Shell declares nearly $10bn profit
By Simon Hacker | 4th May 2023
Oil and gas prices may be falling, but oil giant Shell today posted profits of £7.66bn ($9.6bn) for the first three months of 2023, a figure that out-strips forecasts as energy producers continue to record soaring financial figures.
Adjusted earnings for Shell exceeded the $9.13bn it made in the first quarter of 2022, when oil and gas prices surged in the wake of the invasion of Ukraine. Industry analysts had predicted a figure of $7.96bn.
Shell said the figure follows "improved operational performance, lower underlying opex (operational expenditure) and better results in Chemicals & Products driven by trading and optimisation offsetting the impact of lower oil and gas prices, and higher tax compared with Q4 2022".
However, profits are lower than the $9.8bn Shell made in the final quarter of 2022, given the recent drop in oil and gas prices from their highs last summer.
Shell has indicated that it will funnel billions of this profit back to shareholders via a $4bn share buyback programme announced today. The move follows total shareholder distributions of $6.3bn in the first quarter of 2023, including a $4bn buyback programme.

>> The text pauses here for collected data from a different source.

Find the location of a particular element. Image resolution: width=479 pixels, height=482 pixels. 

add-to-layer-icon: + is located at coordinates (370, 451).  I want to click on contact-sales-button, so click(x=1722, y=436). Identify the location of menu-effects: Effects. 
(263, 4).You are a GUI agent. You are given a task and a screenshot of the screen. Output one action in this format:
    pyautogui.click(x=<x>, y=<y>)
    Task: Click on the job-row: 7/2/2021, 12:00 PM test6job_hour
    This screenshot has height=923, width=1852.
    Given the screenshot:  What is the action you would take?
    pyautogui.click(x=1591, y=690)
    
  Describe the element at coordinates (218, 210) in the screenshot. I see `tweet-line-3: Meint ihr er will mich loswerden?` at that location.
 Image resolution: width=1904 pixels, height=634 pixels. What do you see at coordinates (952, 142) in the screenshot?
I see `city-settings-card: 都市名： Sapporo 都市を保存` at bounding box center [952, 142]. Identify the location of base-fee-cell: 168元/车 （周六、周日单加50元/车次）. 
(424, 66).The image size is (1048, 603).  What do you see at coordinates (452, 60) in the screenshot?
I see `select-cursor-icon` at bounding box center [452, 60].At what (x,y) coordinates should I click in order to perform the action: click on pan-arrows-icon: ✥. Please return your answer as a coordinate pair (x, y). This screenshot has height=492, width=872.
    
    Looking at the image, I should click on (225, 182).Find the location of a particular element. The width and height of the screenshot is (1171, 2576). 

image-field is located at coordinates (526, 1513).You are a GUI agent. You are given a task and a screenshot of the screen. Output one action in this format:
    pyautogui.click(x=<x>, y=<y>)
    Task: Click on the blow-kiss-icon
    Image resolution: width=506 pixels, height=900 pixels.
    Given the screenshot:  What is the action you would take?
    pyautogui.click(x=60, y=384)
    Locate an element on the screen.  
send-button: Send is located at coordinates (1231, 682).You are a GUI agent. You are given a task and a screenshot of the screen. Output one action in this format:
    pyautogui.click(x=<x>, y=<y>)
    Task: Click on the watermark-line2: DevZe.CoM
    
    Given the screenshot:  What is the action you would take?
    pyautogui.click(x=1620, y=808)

Sharon Graham, general secretary of Unite, said: "The scale of profiteering displayed today by Shell and earlier this week BP is one of the corporate scandals of our times. And this is practically untouched by Rishi Sunak's so-called windfall tax."
With BP and Shell profits together amounting to a first quarter "bonanza" touching £11.7bn, she said that two of the "Masters of Big Oil" were "continuing to gather in obscene profits" and called for government intervention.
She added: "Actually it's time to consider something way beyond a windfall tax. Unite research has found that if the UK had a Norwegian tax take we would be earning at least £30 billion more from the North Sea than we are now. Not taking any action against "Big Oil" means the profiteering plundering will continue without end."
Shell's figures come in the wake of news from the Federation of Small Businesses that two in five small firms saw revenues fall over Q1, with only one in three seeing any increase.
A spokesman said: "Falling sales were an issue for many small firms over the first quarter. Two in five small businesses said their revenues fell over the course of the first three months of this year (41%), compared with one in three who said they had seen an increase in sales (34%)."
On inflation, yet another series high was reached, with 92% of small businesses saying their costs were higher than in the same period last year, with utilities the main culprit (cited by 63% of businesses whose costs had changed), followed by labour costs (45%), inputs (44%), and fuel (40%, although this was notably down from 54% in the previous quarter).